→ Problem to solve
Copy out word for word the part of the domestic violence text that opens with the words containing "Although women tend" and closes with "injured are men.".

→ Document text
┌────────

Since then, the issue has been polarised and distorted, largely by sexual politics, into female victims and male perpetrators. Government and public policies and funding in the UK are still largely based on this perception.

This, despite the wealth of academic studies published worldwide in the past three decades, coupled with successive government studies in the past twenty years, all showing a significant level of female aggression or abuse in intimate relationships. Such studies suggest that, in intimate couple relationships affected by abusive behaviour, women initiate this against male partners in about a quarter of cases, men in another quarter, and the rest is mutual.

Although women tend to be more harmed or frightened by violent abuse, and are more likely to be injured or victims of repeated assaults, significant proportions of male victims are also severely assaulted and about one third of those injured are men.


Male victims
The prescription of domestic violence as a woman’s problem, and not a social problem affecting both sexes and their children, is now strongly entrenched in societal attitudes in most western democracies including the UK. It extends particularly to Government, local authorities and other public bodies, including police forces, social agencies, children’s charities, and even the judiciary.

The result has been to largely ignore or subordinate the plight of male victims, and consequently support services for them are hugely inferior to those in place for female victims and geographically totally inadequate.

This public indifference to them, not only deters many male victims from reporting intimate abuse against them, even when they have suffered severe violence, but also reinforces stereotypical attitudes towards them by police forces and social agencies, so that if they do report, they are often disbelieved or ridiculed. Indeed, surveys of male victims have reported that about one in five male victims are themselves arrested and not the female assailant.

└────────

→ Data
┌────────

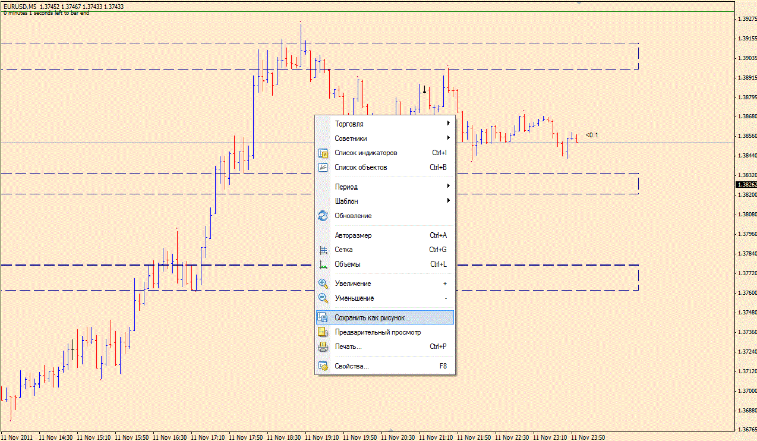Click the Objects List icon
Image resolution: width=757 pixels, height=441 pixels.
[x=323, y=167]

└────────
┌────────

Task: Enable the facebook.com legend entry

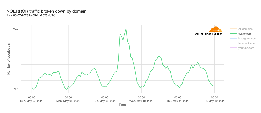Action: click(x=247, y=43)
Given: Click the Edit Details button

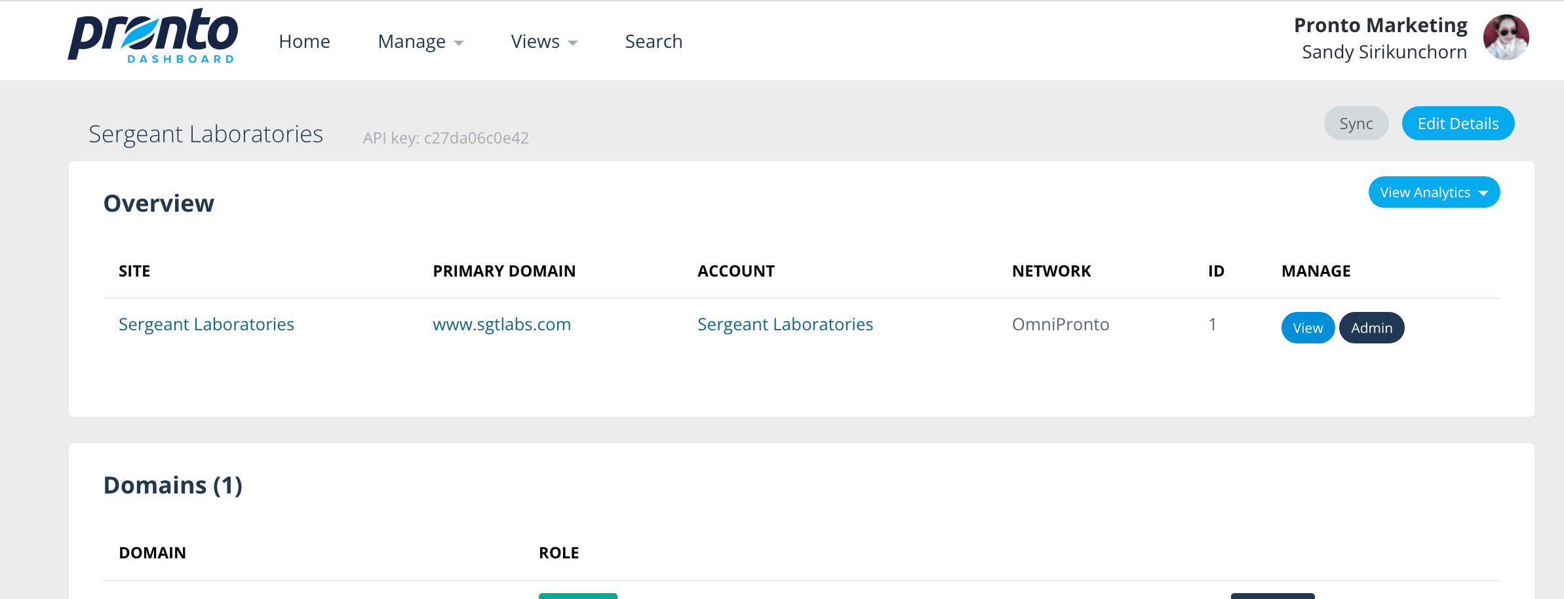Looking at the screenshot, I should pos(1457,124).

└────────

→ Written response
Although women tend to be more harmed or frightened by violent abuse, and are more likely to be injured or victims of repeated assaults, significant proportions of male victims are also severely assaulted and about one third of those injured are men.